According to the guidance, businesses that received advanced payments in the fourth quarter can avoid penalties if they simply repay them by the time their tax returns are due. For employers that reduced deposits expecting to claim the credit in the fourth quarter, the guidance states that the IRS would waive penalties if they followed rules to claim the credit; deposited the amounts they retained on or before the due date for wages paid on Dec. 31, 2021, regardless of whether they actually pay wages on that date; and report how much they owe the IRS in the fourth quarter.
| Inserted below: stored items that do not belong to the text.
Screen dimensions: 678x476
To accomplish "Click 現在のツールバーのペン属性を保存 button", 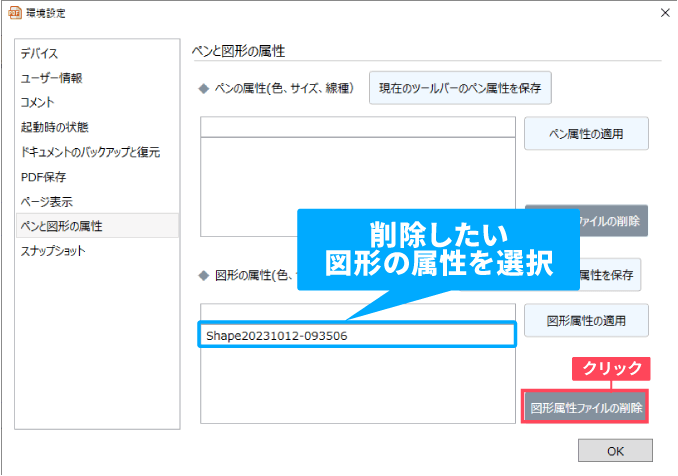I will pyautogui.click(x=460, y=88).
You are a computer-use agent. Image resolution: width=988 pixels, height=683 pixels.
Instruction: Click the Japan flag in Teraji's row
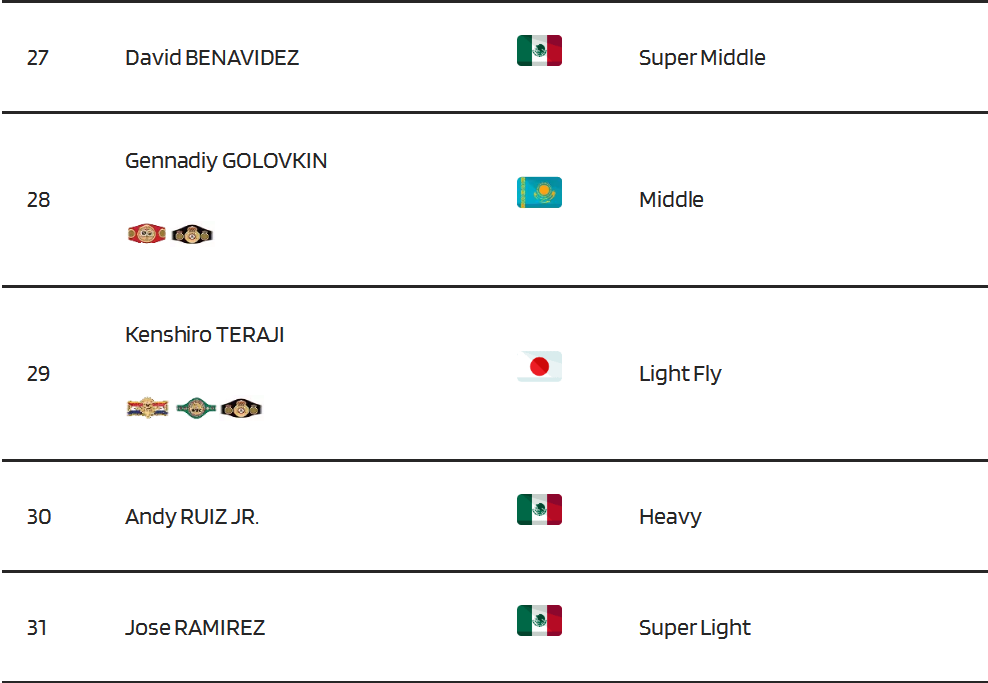click(x=539, y=366)
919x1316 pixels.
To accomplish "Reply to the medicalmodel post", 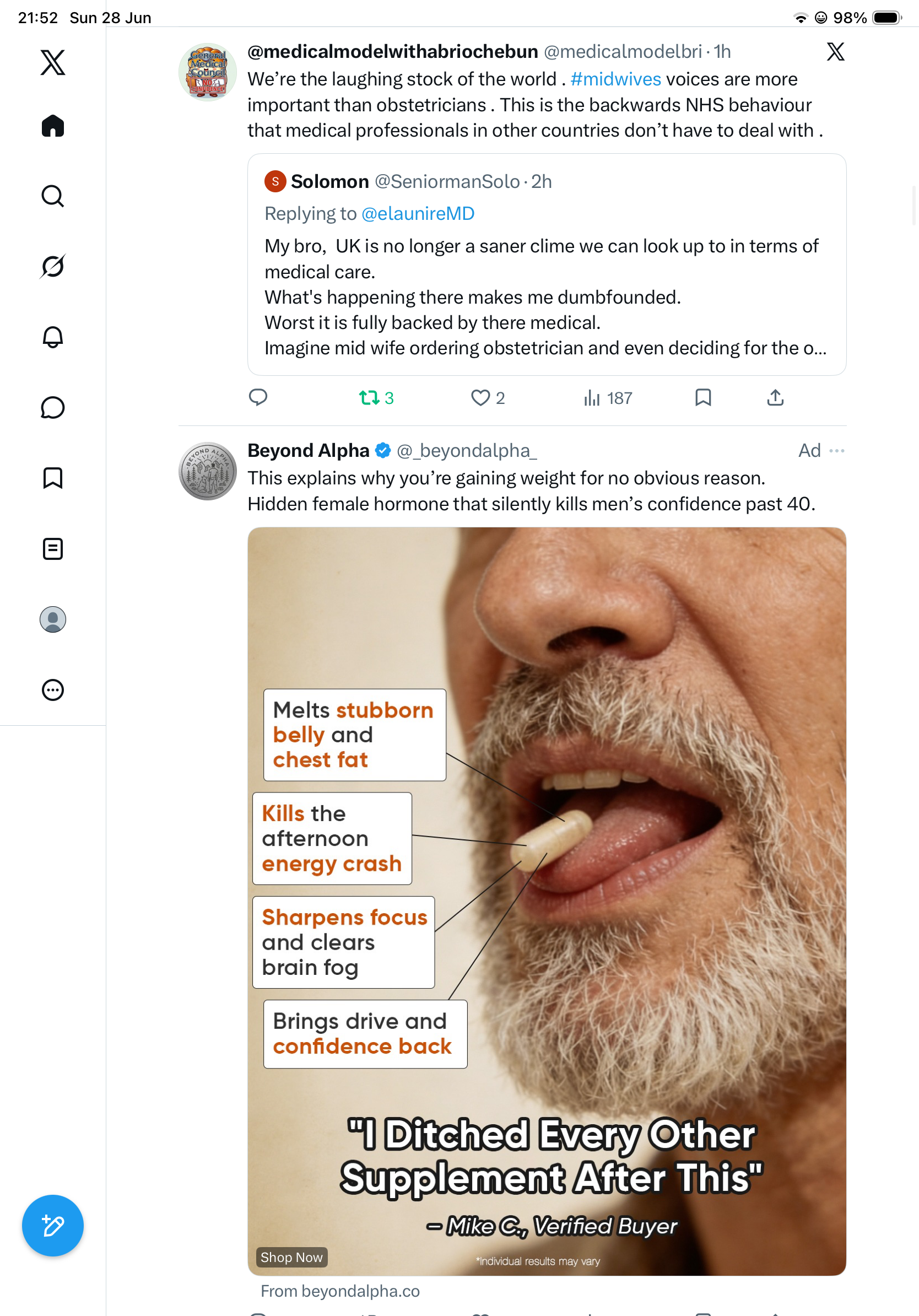I will (x=258, y=397).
Businesses have until December 20 to deposit the payroll taxes before penalties kick in. 

 

 

  
Trade Partners Threaten Tariffs over EV Incentives
 
As Congress works to pass President Biden’s economic and social agenda, tax credits for U.S.-made electric vehicles continue to rankle U.S. trade allies. 
 
Canadian and Mexican officials have warned U.S. lawmakers that they consider the proposed incentives inconsistent with U.S. obligations under the U.S.-Mexico-Canada Agreement (USMCA) and are unallowable under World Trade Organization (WTO) rules. Both countries have already threatened the imposition of tariffs should the provision be passed by Congress as well as launching a dispute under USMCA or at the WTO. 
 
The measures have drawn concern from the European Union (EU) and other trading partners as well. The EU also voiced concerns with the design of the incentives with European Commission Executive Vice President and Trade Commissioner Valdis Dombrovskis stating that the EV tax credit would “in their current state, result in unjustified discrimination against EU car and car component manufacturers, whether imported or manufactured in the US.” 
 
The proposed incentives are included as part of the Build Back Better Act, which passed the House last month and is currently being negotiated in the Senate. Provisions in the bill would provide up to $12,500 in tax credits for buying an electric vehicle, including $4,500 if a vehicle is assembled at U.S. plants with unionized labor and $500 if it has at least 50 percent domestic content and U.S.-made battery cells. Starting in 2027, credits would only be available for vehicles assembled in the U.S.